From 98303ded5eb205e1d3fac68851b8ab357c72d2e4 Mon Sep 17 00:00:00 2001
From: arghdos <arghdos@gmail.com>
Date: Mon, 1 May 2017 15:28:42 -0400
Subject: [PATCH] runs simple C kernels

---
 loopy/execution.py                 | 72 +++++-------------------------
 loopy/target/c/c_execution.py      | 11 ++---
 loopy/target/pyopencl_execution.py | 28 +++++++-----
 3 files changed, 32 insertions(+), 79 deletions(-)
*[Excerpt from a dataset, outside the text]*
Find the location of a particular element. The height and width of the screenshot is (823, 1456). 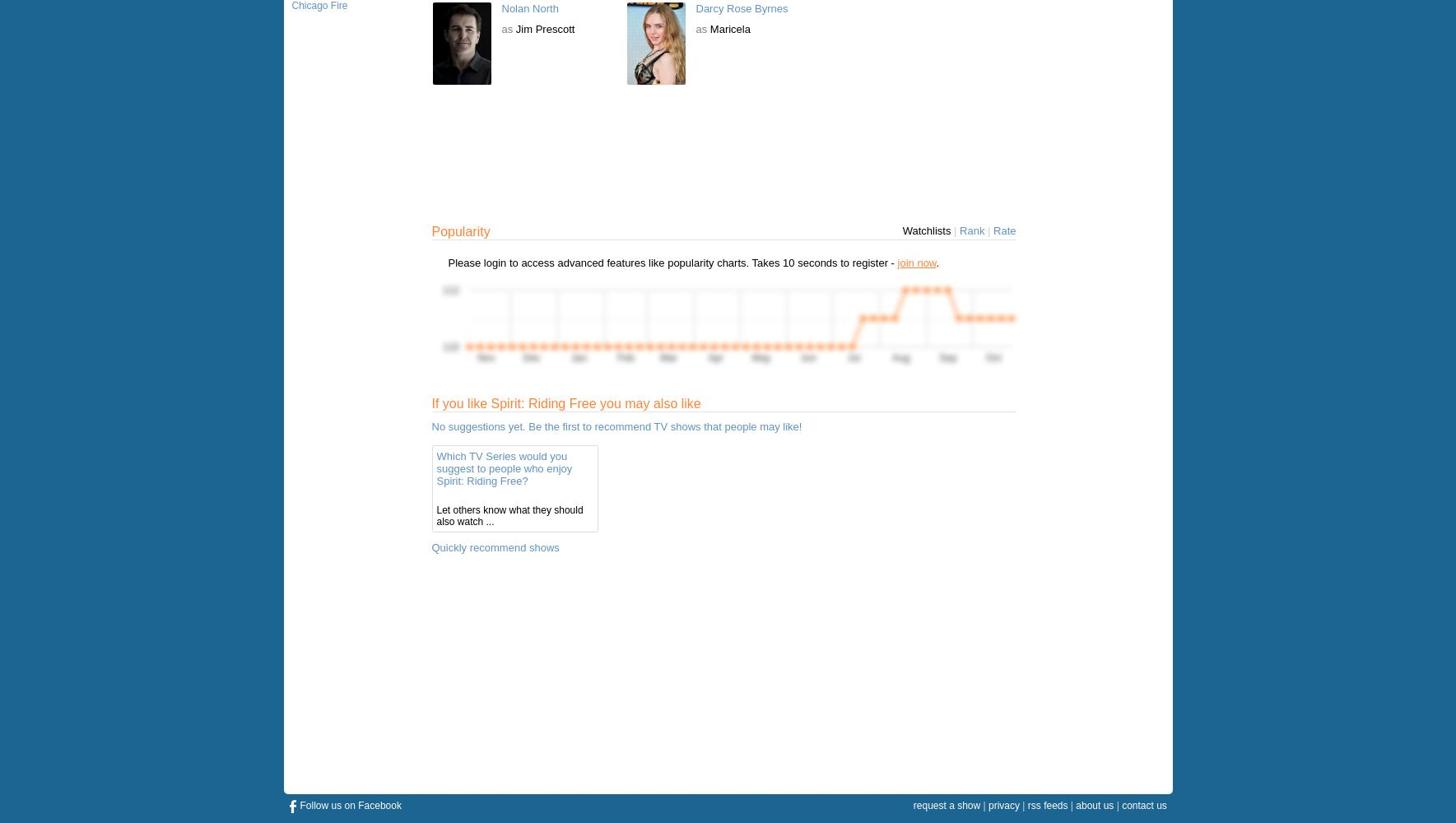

diff --git a/loopy/execution.py b/loopy/execution.py
index ad33ae3e7..ee2666745 100644
--- a/loopy/execution.py
+++ b/loopy/execution.py
@@ -391,6 +391,9 @@ class ExecutionWrapperGeneratorBase(object):
 
     # }}}
 
+    def get_arg_pass(self, arg):
+        return arg.name
+
     # {{{ arg setup
 
     def generate_arg_setup(
@@ -580,7 +583,7 @@ class ExecutionWrapperGeneratorBase(object):
                 gen("")
 
             if arg.arg_class in [lp.GlobalArg, lp.ConstantArg]:
-                args.append("%s.base_data" % arg.name)
+                args.append(self.get_arg_pass(arg))
             else:
                 args.append("%s" % arg.name)
 
@@ -604,7 +607,7 @@ class ExecutionWrapperGeneratorBase(object):
         gen.add_to_preamble("from loopy.target.c.compyte.array"
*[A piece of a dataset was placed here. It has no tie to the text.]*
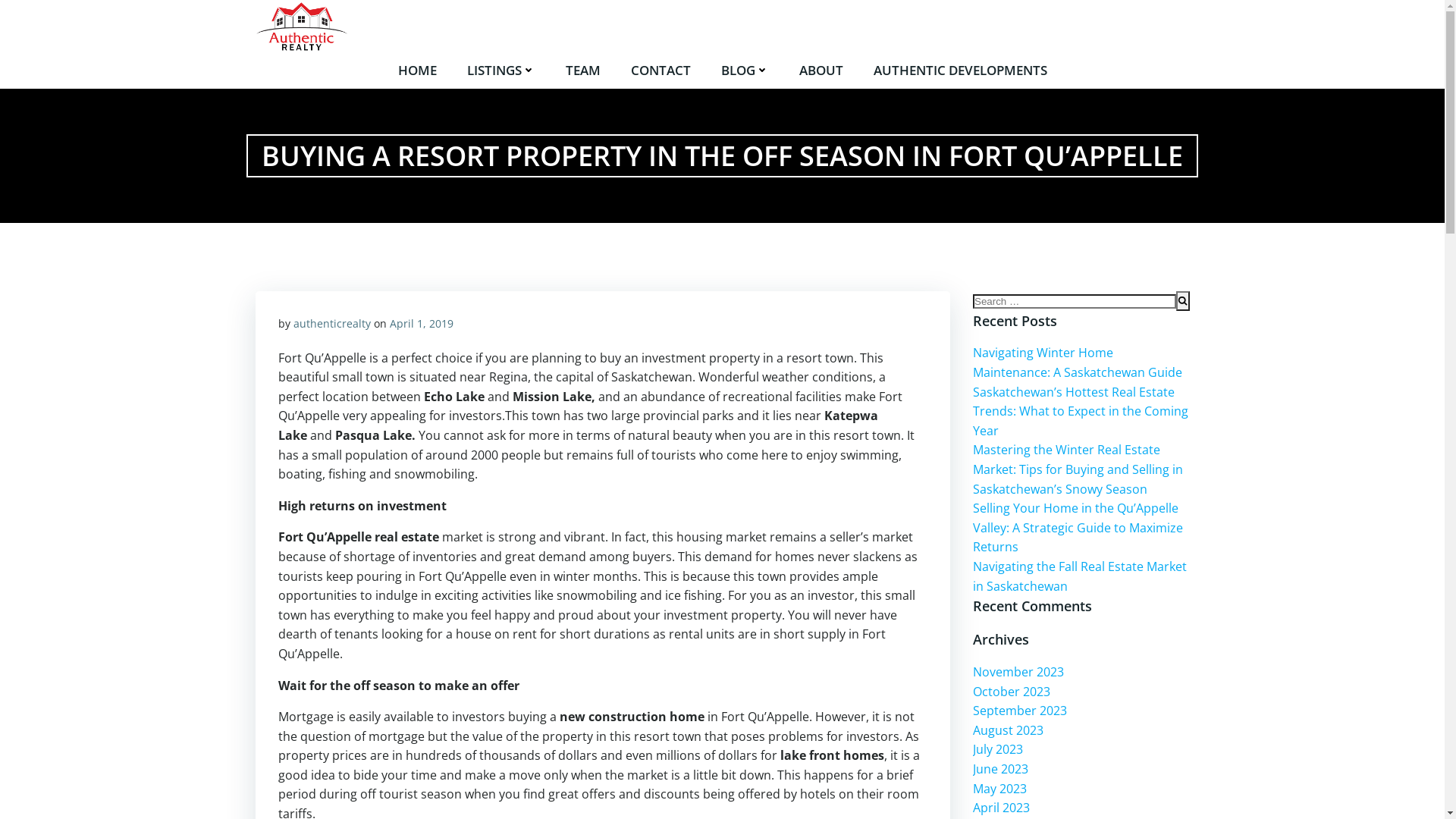 This screenshot has width=1456, height=819. What do you see at coordinates (1018, 671) in the screenshot?
I see `'November 2023'` at bounding box center [1018, 671].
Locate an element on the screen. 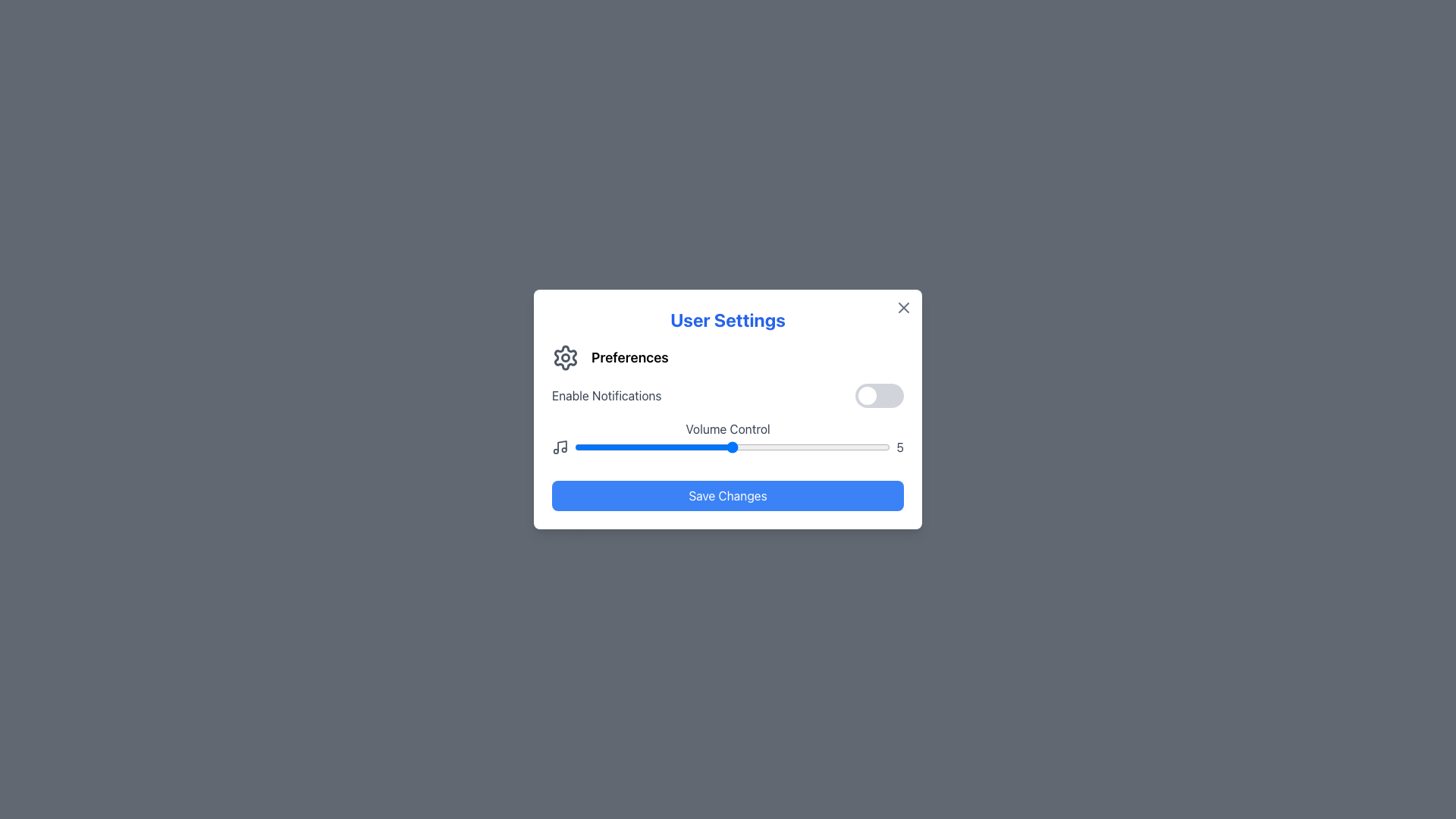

                             " import as_strided as _lpy_strided")
 
-    def intialize_system_args(self, gen):
+    def initialize_system_args(self, gen):
         """
         Override to intialize any default system args
         """
@@ -615,10 +618,8 @@ class ExecutionWrapperGeneratorBase(object):
     def generate_invocation(self, gen, kernel_name, args):
         gen("for knl in _lpy_c_kernels:")
         with Indentation(gen):
-            gen("{kernel_name}({args})"
-                    .format(
-                        kernel_name='knl.name',
-                        args=", ".join(args)))
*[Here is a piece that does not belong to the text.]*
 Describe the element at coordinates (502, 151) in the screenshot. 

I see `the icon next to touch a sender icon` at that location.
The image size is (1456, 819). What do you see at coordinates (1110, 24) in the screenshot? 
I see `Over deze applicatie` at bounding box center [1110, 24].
+            gen('knl({args})'.format(
+                args=", ".join(args)))
 
     # }}}
 
@@ -629,21 +630,6 @@ class ExecutionWrapperGeneratorBase(object):
 
         from loopy.kernel.data import KernelArgument
 
-        if not options.no_numpy:
-            gen("if out_host is None and (_lpy_encountered_numpy "
-                    "and not _lpy_encountered_dev):")
-            with Indentation(gen):
-                gen("out_host = True")
-
-            gen("if out_host:")
-            with Indentation(gen):
-                gen("pass")  # if no outputs (?!)
-                for arg in implemented_data_info:
-                    if not issubclass(arg.arg_class, KernelArgument):
-                        continue
-
-            gen("")
-
         if options.return_dict:
             gen("return None, {%s}"
                     % ", ".join("\"%s\": %s" % (arg.name, arg.name)
@@ -663,6 +649,9 @@ class ExecutionWrapperGeneratorBase(object):
 
     # }}}
 
+    def generate_host_code(self, gen, codegen_result):
+        pass
+
     def __call__(self, kernel, codegen_result):
         """
         Generates the wrapping python invoker for this execution target
@@ -694,7 +683,7 @@ class ExecutionWrapperGeneratorBase(object):
         gen.add_to_preamble(host_code)
         gen.add_to_preamble("")
 
-        self.intialize_system_args(gen)
+        self.initialize_system_args(gen)
 
         self.generate_integer_arg_finding_from_shapes(
             gen, kernel, implemented_data_info)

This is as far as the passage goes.